National generation capacity: Check notebook
This Notebook is part of the National Generation Capacity Datapackage of Open Power System Data.

1. Introductory notes

The notebook extends the processing notebook to make visualisations and perform consistency checks.

2. Script setup

In [ ]:
import pandas as pd
import numpy as np
import os.path
import logging

from bokeh.charts import Bar, output_file, show
from bokeh.io import output_notebook
from bokeh.models import HoverTool, NumeralTickFormatter
from bokeh.charts.attributes import color

output_notebook()

%matplotlib inline

logging.basicConfig(
    level=logging.INFO,
    format='%(asctime)s - %(name)s - %(levelname)s - %(message)s',
    datefmt='%d %b %Y %H:%M:%S'
    )

logger = logging.getLogger()

3. Import of processed data

The processed data is imported at this stage.
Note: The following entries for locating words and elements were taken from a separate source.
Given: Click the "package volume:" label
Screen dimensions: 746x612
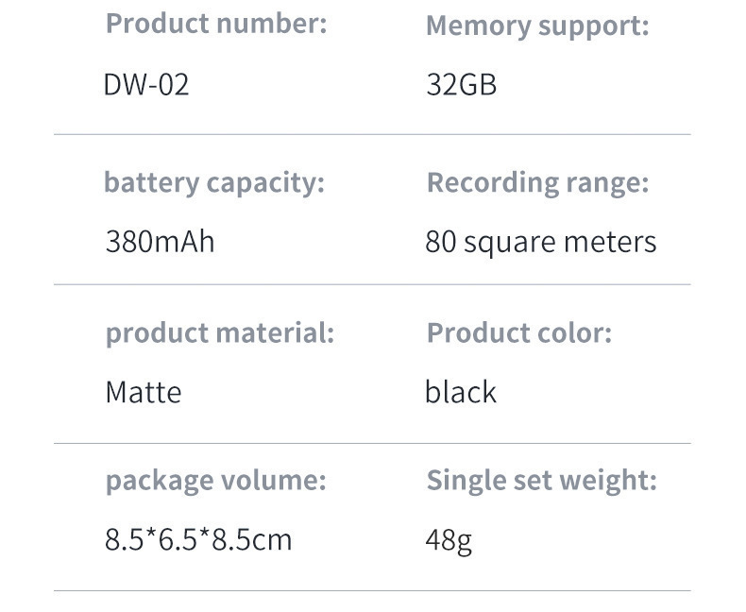Looking at the screenshot, I should 215,480.
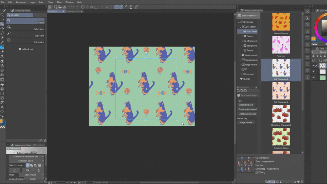The image size is (327, 184).
Task: Collapse the Color pattern tree folder
Action: [x=240, y=27]
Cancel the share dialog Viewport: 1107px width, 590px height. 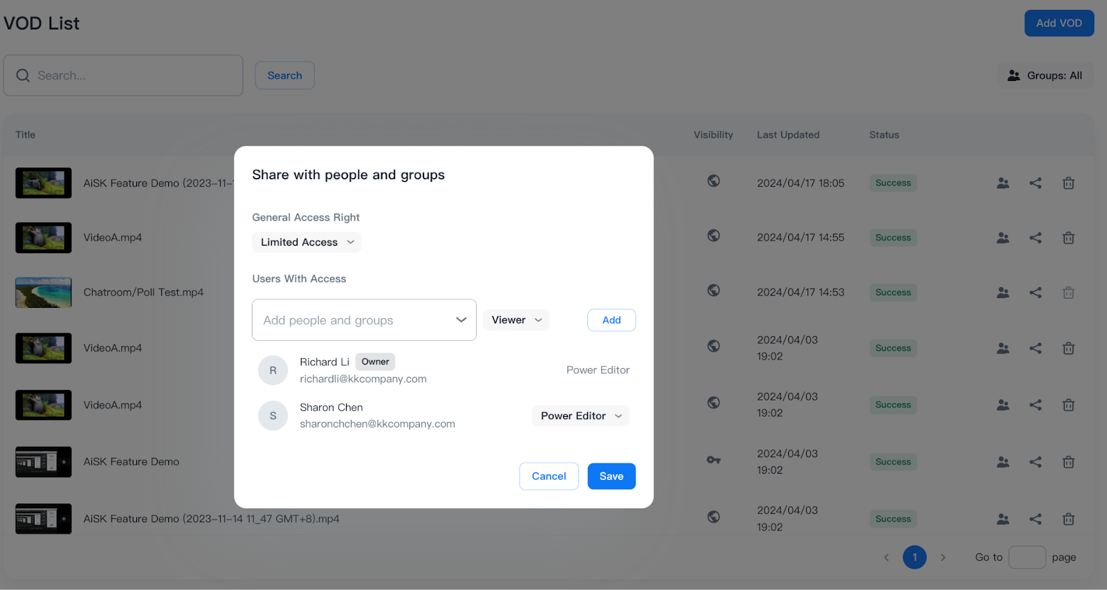549,477
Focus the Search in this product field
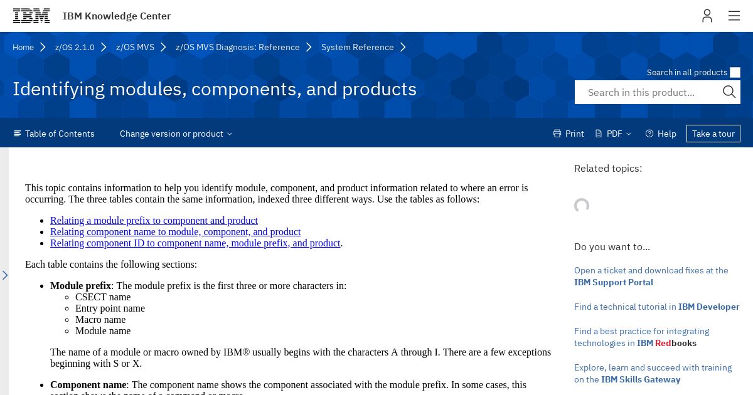 (646, 92)
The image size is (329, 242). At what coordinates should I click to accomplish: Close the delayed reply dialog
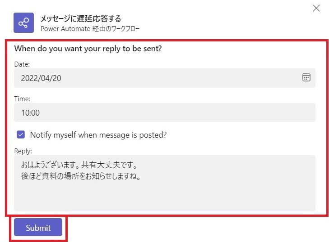click(x=316, y=9)
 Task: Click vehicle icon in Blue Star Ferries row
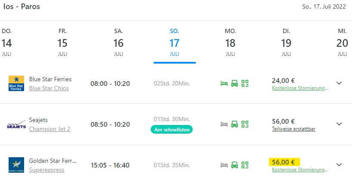(235, 83)
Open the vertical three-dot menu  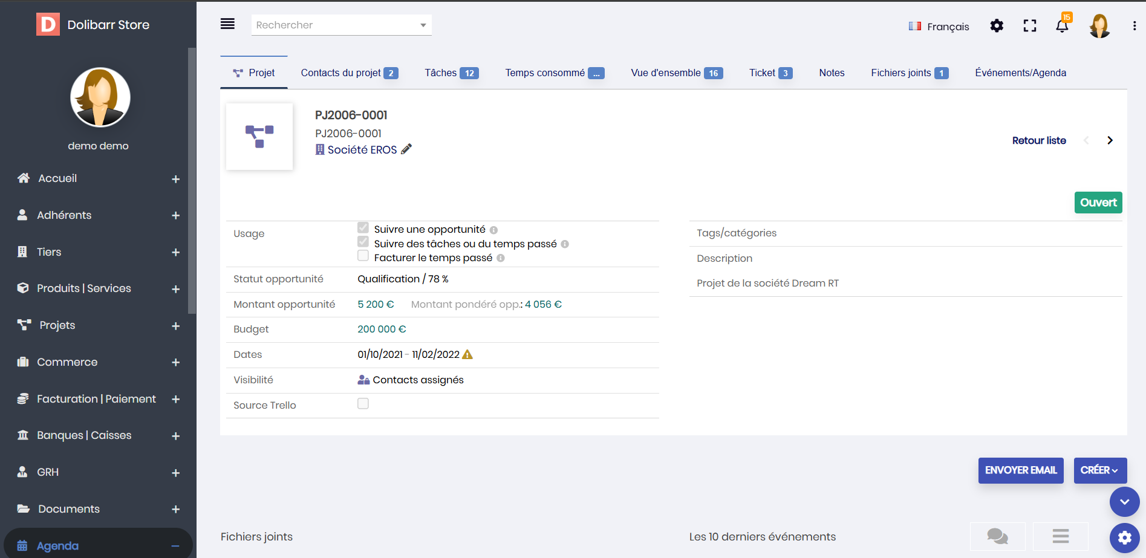pos(1134,26)
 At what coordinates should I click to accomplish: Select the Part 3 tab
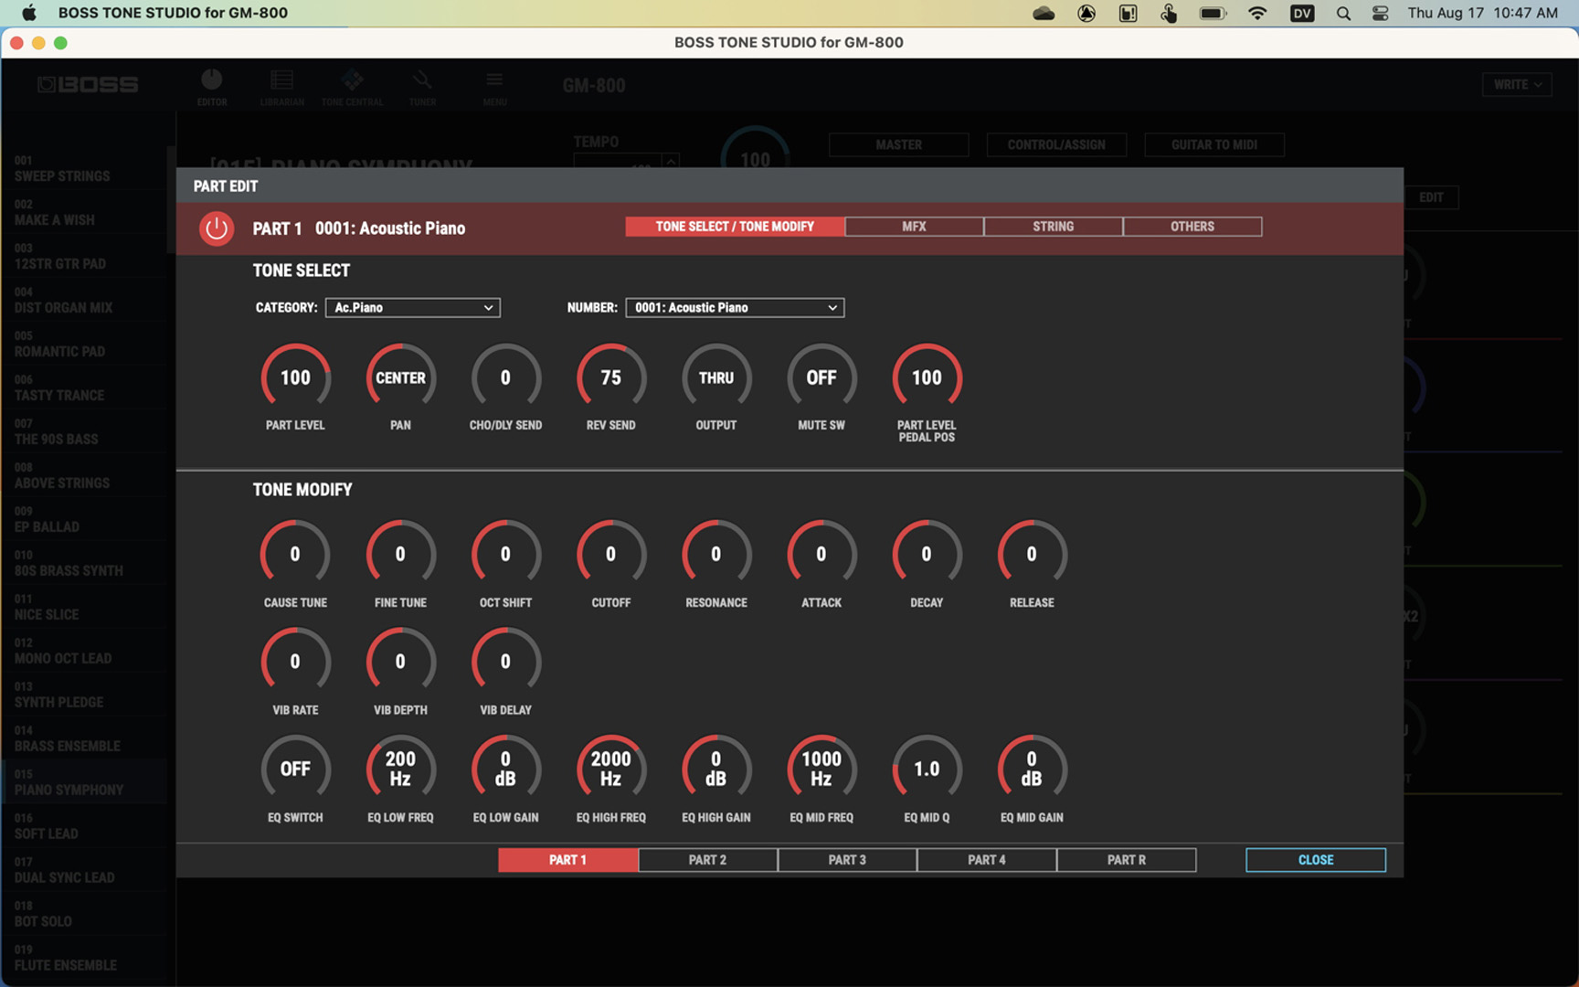[847, 860]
This requires that the processing notebook is compiled prior to this step. Otherwise, no or an old dataset is imported.

In [ ]:
data_file = 'national_generation_capacity_stacked.csv'
filepath = os.path.join('output', data_file)
data = pd.read_csv(filepath, index_col=0)

data.head()

4. Visualisation of results for different energy source levels

In the following, national generation capacity is compared for the different energy source levels. Due to the size of the dataset regarding countries and compiled datasources, the following tables and figures tend to be rather confusing. Therefore, we provide the following option to limit the visualisation of the results to a selection of countries and years. If the corresponding subset is empty, all values will be considered.

In [ ]:
country_subset = ['DE', 'FR', 'BE', 'NL', 'IT']
year_subset = [2013, 2014, 2015, 2016]
In [ ]:
data_selection = pd.DataFrame()

if len(country_subset) == 0:
    data_selection = data
else:
    for country in country_subset:
        for year in year_subset:
            if len(data_selection) == 0:
                data_selection = data[(data.country == country) &
                                      (data.year == year)]
            else:
                data_selection = data_selection.append(data[(data.country == country) &
                                                            (data.year == year)])

data_selection

To improve the data visualisation in Bokeh the colors of the defined technologies is specified explicitly. The user is free to adjust or refine the color definition using the following parameter. The color names are defined here.

In [ ]:
colormap = {
    'Fossil fuels': 'Black',
    'Lignite': 'SaddleBrown',
    'Hard coal': 'Black',
    'Oil': 'Violet',
    'Natural gas': 'IndianRed',
    'Combined cycle': '#d57676',
    'Gas turbine': '#e19d9d',
    'Other and unknown natural gas': '#c33c3c',
    'Differently categorized natural gas': 'IndianRed',
    'Non-renewable waste': 'SandyBrown',
    'Mixed fossil fuels': 'LightGray',
    'Other fossil fuels': 'DarkGray',
    'Differently categorized fossil fuels': 'Gray',
    'Nuclear': 'Red',
    'Renewable energy sources': 'Green',
    'Hydro': 'Navy',
    'Run-of-river': '#0000b3',
    'Reservoir': '#0000e6',
    'Reservoir including pumped storage': '#0000e6',
    'Pumped storage': '#1a1aff',
    'Pumped storage with natural inflow': '#1a1aff',
    'Differently categorized hydro': 'Navy',
    'Wind': 'SkyBlue',
    'Onshore': 'LightSkyBlue',
    'Offshore': 'DeepSkyBlue',
    'Differently categorized wind': 'SkyBlue',
    'Solar': 'Yellow',
    'Photovoltaics': '#ffff33',
    'Concentrated solar power': '#ffff66',
    'Differently categorized solar': 'Yellow',
    'Geothermal': 'DarkRed',
    'Marine': 'Blue',
    'Bioenergy and renewable waste': 'Green',
    'Biomass and biogas': '#00b300',
    'Sewage and landfill gas': '#00e600',
    'Other bioenergy and renewable waste': 'Green',
    'Differently categorized renewable energy sources': 'Green',
    'Other or unspecified energy sources': 'Orange',
}

4.1 Energy source level 1

4.1.1 Table

In [ ]:
pivot_capacity_level1 = pd.pivot_table(data_selection[data_selection.energy_source_level_1 == True],
                                       index=('country','year','source'),
                                       columns='technology',
                                       values='capacity',
                                       aggfunc=sum,
                                       margins=False)

pivot_capacity_level1

4.1.2 Bokeh chart

Please use the zoom and hover option to inspect the data graphically.

In [ ]:
data_energy_level_1 = data_selection[data_selection.energy_source_level_1 == True].copy()
data_energy_level_1['color'] = 'White'
data_energy_level_1['color'] = data_energy_level_1['technology'].map(colormap)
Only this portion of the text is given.